╔══
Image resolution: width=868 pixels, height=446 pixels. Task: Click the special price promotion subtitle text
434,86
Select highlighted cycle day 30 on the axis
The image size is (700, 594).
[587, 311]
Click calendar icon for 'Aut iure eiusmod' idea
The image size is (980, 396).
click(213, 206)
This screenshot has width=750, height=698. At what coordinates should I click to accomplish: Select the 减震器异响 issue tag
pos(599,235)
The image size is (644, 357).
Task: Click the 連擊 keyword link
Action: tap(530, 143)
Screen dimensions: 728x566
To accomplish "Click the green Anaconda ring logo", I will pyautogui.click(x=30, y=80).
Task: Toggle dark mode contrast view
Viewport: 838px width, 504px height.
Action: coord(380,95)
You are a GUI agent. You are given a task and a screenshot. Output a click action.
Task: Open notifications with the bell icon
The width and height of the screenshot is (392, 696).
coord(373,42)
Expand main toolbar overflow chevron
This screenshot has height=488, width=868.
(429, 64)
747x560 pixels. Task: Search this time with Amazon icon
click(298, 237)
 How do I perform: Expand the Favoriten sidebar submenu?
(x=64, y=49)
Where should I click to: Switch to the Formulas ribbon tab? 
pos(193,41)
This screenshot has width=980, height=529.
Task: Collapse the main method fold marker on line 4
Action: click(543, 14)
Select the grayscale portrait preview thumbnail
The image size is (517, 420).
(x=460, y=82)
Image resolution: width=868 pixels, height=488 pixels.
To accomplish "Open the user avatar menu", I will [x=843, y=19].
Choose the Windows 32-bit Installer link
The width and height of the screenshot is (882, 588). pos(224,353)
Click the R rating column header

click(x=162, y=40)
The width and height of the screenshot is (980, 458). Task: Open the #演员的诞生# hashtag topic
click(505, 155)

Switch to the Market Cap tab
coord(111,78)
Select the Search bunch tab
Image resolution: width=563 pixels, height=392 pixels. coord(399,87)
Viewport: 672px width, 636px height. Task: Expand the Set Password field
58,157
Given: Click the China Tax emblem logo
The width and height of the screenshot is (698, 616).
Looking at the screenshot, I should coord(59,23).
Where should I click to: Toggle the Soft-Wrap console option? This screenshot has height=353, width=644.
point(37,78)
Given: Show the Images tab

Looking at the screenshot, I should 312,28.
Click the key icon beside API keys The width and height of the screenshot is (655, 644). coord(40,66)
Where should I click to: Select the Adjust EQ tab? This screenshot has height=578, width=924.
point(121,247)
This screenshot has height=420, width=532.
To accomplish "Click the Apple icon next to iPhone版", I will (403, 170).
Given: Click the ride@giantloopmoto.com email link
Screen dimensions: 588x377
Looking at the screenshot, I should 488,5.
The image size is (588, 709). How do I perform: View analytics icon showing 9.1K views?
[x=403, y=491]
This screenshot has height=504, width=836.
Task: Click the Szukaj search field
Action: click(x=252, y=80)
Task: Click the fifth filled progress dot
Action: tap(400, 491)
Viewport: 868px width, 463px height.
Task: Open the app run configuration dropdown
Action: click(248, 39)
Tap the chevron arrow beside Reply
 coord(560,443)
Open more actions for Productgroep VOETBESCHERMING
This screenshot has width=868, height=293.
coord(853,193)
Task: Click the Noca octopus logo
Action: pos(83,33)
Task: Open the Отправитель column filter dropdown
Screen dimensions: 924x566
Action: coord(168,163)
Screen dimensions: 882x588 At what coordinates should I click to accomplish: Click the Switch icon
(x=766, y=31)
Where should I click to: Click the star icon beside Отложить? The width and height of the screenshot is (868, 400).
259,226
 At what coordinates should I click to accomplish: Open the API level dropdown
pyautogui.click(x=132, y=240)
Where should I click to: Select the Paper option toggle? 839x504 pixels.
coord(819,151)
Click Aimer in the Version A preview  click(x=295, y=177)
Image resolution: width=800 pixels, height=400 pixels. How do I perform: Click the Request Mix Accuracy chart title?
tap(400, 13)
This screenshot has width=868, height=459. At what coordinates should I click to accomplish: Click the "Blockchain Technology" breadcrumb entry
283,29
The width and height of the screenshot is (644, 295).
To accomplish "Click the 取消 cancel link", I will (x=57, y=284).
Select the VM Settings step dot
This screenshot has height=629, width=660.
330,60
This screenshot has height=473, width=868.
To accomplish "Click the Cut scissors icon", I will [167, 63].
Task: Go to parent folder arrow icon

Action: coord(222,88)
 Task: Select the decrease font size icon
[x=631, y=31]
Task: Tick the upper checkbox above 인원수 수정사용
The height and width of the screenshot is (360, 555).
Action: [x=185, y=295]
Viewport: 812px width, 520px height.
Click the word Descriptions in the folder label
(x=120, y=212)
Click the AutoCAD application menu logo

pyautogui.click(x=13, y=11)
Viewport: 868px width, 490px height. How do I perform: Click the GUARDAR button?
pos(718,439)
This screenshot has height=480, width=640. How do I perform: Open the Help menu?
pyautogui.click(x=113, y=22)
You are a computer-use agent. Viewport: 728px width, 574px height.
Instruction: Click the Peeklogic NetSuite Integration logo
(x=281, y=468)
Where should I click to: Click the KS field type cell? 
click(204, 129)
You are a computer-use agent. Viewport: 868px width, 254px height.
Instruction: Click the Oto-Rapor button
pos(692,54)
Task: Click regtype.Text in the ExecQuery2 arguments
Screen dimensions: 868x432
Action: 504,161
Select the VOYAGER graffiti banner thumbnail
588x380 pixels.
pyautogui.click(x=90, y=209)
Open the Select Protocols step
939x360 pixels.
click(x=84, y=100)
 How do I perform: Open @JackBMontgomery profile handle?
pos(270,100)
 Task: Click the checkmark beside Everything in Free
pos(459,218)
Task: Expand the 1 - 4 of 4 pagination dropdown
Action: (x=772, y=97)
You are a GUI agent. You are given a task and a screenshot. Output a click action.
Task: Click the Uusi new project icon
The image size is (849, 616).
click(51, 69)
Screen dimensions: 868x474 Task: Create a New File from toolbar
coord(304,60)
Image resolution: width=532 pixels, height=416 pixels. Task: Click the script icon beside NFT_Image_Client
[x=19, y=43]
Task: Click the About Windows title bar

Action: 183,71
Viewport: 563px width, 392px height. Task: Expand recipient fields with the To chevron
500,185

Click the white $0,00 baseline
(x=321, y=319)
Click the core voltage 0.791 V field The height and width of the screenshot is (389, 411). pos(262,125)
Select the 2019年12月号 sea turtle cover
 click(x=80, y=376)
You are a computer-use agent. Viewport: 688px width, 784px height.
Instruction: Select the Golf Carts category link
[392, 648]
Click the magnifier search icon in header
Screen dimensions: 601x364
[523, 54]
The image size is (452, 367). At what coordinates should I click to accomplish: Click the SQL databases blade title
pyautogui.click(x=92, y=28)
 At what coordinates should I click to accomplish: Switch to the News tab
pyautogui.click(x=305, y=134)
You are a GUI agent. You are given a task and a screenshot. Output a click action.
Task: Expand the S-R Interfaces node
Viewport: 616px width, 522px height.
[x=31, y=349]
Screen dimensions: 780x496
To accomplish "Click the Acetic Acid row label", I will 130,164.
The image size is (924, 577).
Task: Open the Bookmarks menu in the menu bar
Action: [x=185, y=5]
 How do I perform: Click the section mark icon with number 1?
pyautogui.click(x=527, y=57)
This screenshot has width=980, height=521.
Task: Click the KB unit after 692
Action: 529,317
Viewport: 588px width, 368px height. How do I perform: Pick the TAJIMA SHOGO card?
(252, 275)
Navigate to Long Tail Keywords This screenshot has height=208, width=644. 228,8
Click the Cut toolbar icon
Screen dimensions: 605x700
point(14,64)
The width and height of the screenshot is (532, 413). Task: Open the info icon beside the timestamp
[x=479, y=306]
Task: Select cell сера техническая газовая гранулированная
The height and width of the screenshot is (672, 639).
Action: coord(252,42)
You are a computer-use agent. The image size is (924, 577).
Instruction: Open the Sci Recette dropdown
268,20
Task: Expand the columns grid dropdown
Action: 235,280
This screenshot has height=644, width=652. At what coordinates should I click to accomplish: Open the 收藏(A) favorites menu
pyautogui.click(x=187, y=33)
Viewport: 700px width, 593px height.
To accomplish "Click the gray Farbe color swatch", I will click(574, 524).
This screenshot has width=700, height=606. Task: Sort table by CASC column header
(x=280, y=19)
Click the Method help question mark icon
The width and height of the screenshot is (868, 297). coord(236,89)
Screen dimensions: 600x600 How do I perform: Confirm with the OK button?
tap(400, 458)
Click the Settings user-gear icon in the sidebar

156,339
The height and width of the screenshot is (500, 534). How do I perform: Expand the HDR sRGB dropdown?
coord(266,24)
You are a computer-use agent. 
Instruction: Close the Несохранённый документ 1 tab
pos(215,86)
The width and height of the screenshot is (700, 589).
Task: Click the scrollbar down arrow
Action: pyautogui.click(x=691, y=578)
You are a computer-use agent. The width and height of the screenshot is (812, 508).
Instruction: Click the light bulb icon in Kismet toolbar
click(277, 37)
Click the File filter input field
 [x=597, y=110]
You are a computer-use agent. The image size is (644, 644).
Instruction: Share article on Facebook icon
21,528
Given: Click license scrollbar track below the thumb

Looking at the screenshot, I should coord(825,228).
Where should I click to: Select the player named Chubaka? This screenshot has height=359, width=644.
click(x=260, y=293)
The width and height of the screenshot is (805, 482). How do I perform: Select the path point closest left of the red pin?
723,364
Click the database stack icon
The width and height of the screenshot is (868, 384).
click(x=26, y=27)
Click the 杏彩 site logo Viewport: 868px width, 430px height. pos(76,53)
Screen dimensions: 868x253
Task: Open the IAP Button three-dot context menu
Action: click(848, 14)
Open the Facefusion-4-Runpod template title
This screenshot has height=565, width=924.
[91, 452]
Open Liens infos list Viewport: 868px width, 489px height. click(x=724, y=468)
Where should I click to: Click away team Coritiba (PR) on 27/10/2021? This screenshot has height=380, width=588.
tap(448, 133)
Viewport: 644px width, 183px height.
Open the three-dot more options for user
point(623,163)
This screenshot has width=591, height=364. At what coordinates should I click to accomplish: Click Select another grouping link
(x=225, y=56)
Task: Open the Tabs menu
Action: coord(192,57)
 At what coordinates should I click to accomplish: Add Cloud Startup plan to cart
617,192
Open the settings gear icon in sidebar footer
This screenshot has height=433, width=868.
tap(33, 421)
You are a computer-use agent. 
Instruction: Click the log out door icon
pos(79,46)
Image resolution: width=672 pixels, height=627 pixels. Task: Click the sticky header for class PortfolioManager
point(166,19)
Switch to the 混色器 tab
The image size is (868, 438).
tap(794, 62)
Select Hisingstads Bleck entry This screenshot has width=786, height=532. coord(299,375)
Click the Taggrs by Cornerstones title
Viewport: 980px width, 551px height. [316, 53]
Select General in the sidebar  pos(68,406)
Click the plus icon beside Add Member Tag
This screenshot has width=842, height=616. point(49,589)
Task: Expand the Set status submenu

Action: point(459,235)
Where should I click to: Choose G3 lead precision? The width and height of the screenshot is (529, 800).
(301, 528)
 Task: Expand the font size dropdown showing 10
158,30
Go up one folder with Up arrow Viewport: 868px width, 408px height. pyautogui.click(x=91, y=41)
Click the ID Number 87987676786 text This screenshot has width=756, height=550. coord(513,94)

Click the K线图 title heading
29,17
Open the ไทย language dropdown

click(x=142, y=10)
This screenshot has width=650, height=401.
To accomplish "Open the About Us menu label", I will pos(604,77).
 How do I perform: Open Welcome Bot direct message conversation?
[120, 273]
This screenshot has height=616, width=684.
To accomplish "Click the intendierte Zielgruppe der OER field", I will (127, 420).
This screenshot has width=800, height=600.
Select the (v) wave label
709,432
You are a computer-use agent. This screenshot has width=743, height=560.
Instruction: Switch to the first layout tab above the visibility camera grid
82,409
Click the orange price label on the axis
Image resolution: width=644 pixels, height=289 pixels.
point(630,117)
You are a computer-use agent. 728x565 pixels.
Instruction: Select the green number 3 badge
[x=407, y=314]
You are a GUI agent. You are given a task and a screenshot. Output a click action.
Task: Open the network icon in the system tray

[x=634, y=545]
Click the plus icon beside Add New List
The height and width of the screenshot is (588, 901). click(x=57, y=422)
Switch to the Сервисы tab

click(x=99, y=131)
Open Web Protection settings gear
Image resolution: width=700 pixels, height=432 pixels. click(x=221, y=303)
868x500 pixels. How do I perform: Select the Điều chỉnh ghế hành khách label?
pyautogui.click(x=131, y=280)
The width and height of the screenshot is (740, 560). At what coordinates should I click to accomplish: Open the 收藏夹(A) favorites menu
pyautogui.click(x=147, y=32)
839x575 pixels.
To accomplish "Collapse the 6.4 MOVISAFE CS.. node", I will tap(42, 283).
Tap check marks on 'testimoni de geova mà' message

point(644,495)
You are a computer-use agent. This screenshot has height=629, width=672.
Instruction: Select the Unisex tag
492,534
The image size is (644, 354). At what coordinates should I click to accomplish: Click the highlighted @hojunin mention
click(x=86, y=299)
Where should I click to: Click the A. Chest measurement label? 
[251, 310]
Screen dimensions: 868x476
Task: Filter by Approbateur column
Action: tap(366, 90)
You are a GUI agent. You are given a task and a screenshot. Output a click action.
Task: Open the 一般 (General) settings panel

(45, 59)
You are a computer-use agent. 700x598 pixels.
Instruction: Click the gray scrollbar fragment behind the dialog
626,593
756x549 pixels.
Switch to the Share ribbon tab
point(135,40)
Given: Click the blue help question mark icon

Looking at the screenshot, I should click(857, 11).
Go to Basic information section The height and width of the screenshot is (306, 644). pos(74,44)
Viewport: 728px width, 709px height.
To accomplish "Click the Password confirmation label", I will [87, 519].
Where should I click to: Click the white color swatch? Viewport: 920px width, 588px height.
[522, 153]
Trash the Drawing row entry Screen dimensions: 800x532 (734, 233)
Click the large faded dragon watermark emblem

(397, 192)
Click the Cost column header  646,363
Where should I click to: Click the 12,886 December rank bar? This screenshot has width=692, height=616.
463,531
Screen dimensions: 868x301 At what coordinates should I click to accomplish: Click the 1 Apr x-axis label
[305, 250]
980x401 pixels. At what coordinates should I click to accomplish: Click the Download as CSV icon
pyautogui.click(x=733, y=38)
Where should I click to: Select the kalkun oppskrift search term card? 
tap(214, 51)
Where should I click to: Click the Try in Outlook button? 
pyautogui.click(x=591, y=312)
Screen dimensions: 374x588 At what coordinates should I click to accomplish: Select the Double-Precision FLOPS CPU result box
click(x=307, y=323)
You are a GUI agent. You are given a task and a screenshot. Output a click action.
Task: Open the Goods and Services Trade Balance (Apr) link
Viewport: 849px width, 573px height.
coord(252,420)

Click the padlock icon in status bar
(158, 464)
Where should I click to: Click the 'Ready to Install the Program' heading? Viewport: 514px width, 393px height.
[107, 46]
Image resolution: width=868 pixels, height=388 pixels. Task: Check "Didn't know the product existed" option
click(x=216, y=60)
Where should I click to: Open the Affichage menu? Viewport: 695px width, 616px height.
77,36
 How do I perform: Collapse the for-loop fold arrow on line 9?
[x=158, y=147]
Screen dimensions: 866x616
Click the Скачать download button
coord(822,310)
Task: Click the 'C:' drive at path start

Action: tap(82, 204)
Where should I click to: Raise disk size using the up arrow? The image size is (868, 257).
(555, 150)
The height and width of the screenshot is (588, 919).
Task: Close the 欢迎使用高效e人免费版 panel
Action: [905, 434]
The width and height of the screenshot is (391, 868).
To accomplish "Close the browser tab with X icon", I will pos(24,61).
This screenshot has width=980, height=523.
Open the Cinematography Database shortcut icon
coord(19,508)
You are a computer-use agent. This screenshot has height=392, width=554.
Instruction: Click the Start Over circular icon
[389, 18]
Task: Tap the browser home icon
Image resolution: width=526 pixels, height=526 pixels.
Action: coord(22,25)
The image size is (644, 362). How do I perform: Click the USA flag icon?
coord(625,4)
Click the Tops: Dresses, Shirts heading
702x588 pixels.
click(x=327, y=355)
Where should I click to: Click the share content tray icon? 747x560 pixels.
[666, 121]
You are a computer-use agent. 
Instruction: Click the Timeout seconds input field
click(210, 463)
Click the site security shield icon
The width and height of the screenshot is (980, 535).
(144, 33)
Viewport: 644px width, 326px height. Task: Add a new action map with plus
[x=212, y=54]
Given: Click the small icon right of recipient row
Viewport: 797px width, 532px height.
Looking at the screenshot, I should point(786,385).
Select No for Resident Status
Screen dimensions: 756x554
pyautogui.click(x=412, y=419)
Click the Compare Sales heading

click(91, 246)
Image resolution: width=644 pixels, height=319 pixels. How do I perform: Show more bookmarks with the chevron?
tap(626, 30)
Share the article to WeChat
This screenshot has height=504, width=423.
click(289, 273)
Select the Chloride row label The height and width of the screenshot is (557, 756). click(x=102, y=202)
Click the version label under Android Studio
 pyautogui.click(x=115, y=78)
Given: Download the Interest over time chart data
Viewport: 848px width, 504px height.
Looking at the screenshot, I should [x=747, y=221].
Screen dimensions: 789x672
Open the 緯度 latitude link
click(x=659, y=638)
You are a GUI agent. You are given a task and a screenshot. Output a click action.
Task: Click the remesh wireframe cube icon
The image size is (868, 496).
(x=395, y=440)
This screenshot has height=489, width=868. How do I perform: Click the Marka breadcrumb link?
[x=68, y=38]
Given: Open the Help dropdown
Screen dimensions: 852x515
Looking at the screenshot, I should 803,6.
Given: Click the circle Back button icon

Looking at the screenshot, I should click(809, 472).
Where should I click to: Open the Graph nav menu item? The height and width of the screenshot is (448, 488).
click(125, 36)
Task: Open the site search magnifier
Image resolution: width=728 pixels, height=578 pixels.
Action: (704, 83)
╚══
* Assignment: Word for word, restate the listing above from its first line to the line with "Screen dimensions: 728x566", keeping both.

* Answer to this problem:
Image resolution: width=868 pixels, height=446 pixels. Task: Click the special price promotion subtitle text
434,86
Select highlighted cycle day 30 on the axis
The image size is (700, 594).
[587, 311]
Click calendar icon for 'Aut iure eiusmod' idea
The image size is (980, 396).
click(213, 206)
This screenshot has width=750, height=698. At what coordinates should I click to accomplish: Select the 减震器异响 issue tag
pos(599,235)
The image size is (644, 357).
Task: Click the 連擊 keyword link
Action: tap(530, 143)
Screen dimensions: 728x566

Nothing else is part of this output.